**DESCRIPTION OF THE TASK**
Produce a verbatim copy of the data below that contains no pictures.

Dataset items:
*-*-*
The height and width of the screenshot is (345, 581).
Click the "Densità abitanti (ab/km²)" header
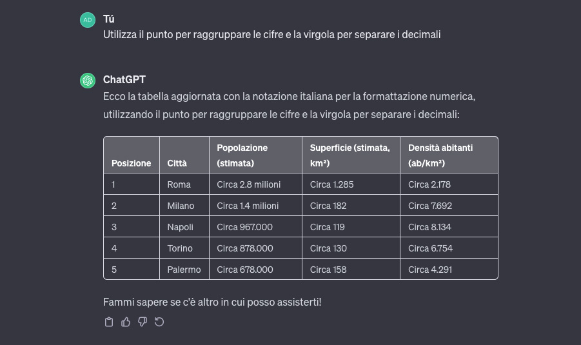point(440,155)
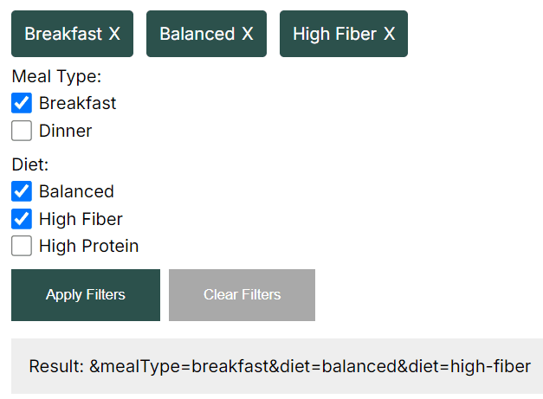The image size is (543, 399).
Task: Uncheck the Breakfast checkbox
Action: pyautogui.click(x=22, y=103)
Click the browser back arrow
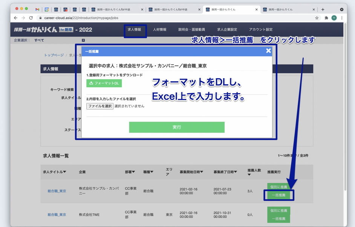355x227 pixels. 15,18
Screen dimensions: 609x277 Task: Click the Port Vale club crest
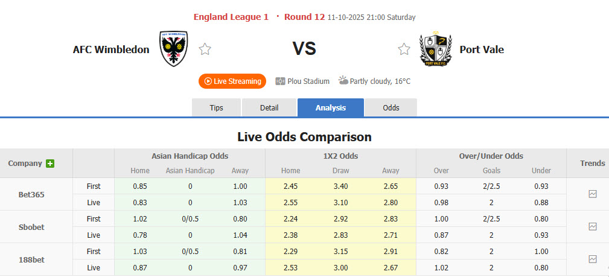point(435,49)
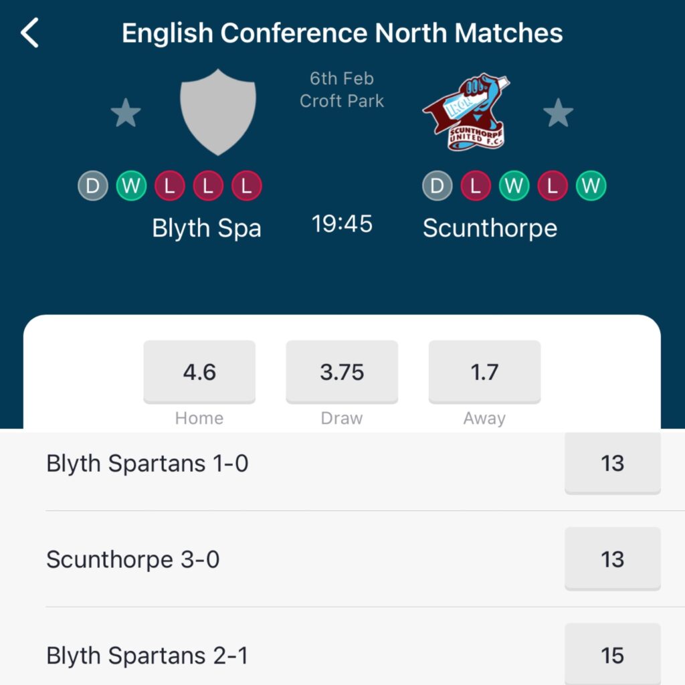
Task: Tap Blyth Spa's grey D form badge
Action: click(93, 186)
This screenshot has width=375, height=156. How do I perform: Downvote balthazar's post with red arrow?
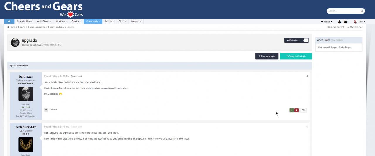point(296,110)
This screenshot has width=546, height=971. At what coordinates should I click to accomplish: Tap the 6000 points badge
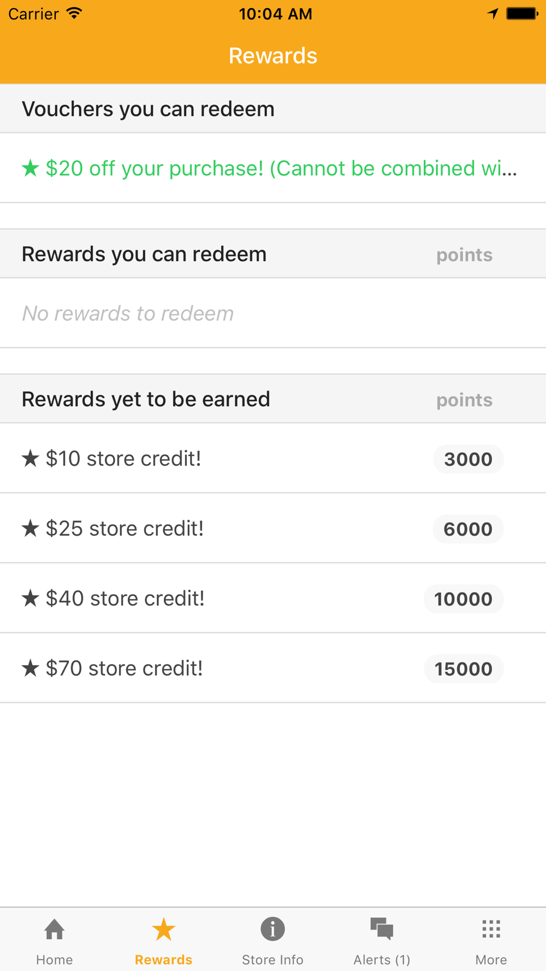pos(468,529)
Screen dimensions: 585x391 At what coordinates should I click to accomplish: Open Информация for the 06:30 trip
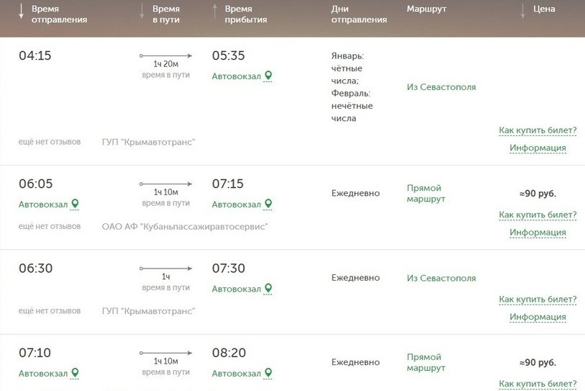click(x=538, y=317)
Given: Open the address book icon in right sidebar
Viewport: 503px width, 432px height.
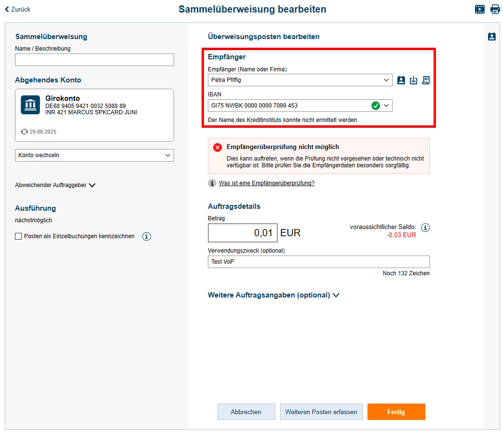Looking at the screenshot, I should [491, 36].
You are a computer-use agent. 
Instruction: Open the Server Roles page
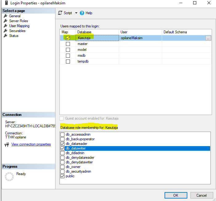[18, 21]
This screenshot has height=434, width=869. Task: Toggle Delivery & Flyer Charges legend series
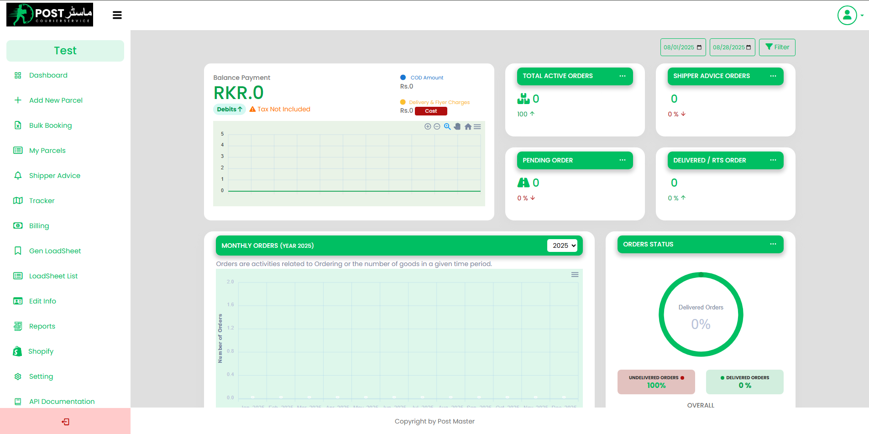click(x=439, y=102)
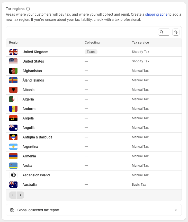Click the United States flag icon

(13, 61)
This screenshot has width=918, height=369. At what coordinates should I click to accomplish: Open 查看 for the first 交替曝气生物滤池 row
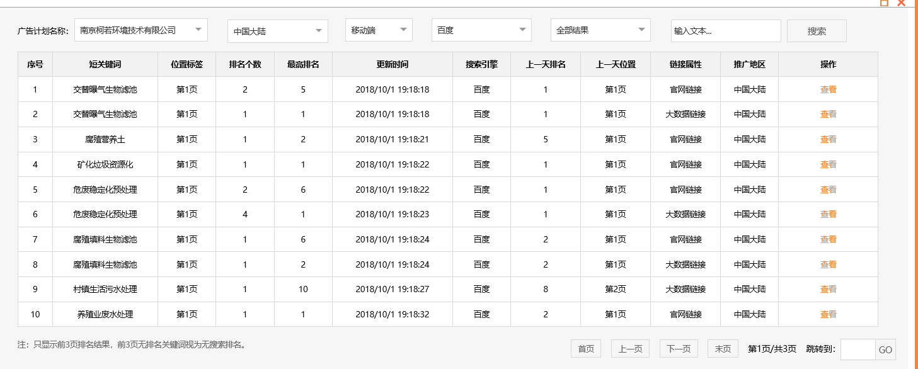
*-*-*
**SOLUTION TO THE PROBLEM**
The height and width of the screenshot is (345, 581).
Click the "Densità abitanti (ab/km²)" header
point(440,155)
The image size is (543, 399).
Task: Uncheck the Breakfast checkbox
Action: pyautogui.click(x=22, y=103)
Click the browser back arrow
355x227 pixels. 15,18
Screen dimensions: 609x277 Task: Click the Port Vale club crest
point(435,49)
Task: Tap Blyth Spa's grey D form badge
Action: click(93, 186)
This screenshot has width=375, height=156. How do I perform: Downvote balthazar's post with red arrow?
point(296,110)
This screenshot has width=546, height=971. At what coordinates should I click to accomplish: Tap the 6000 points badge
pos(468,529)
Screen dimensions: 585x391 At what coordinates should I click to accomplish: Open Информация for the 06:30 trip
click(x=538, y=317)
Given: Open the address book icon in right sidebar
Viewport: 503px width, 432px height.
Looking at the screenshot, I should [491, 36].
You are a computer-use agent. 
Instruction: Open the Server Roles page
[18, 21]
This screenshot has height=434, width=869. Task: Toggle Delivery & Flyer Charges legend series
click(x=439, y=102)
Click the United States flag icon

(13, 61)
This screenshot has width=918, height=369. At what coordinates should I click to accomplish: Open 查看 for the first 交替曝气生物滤池 row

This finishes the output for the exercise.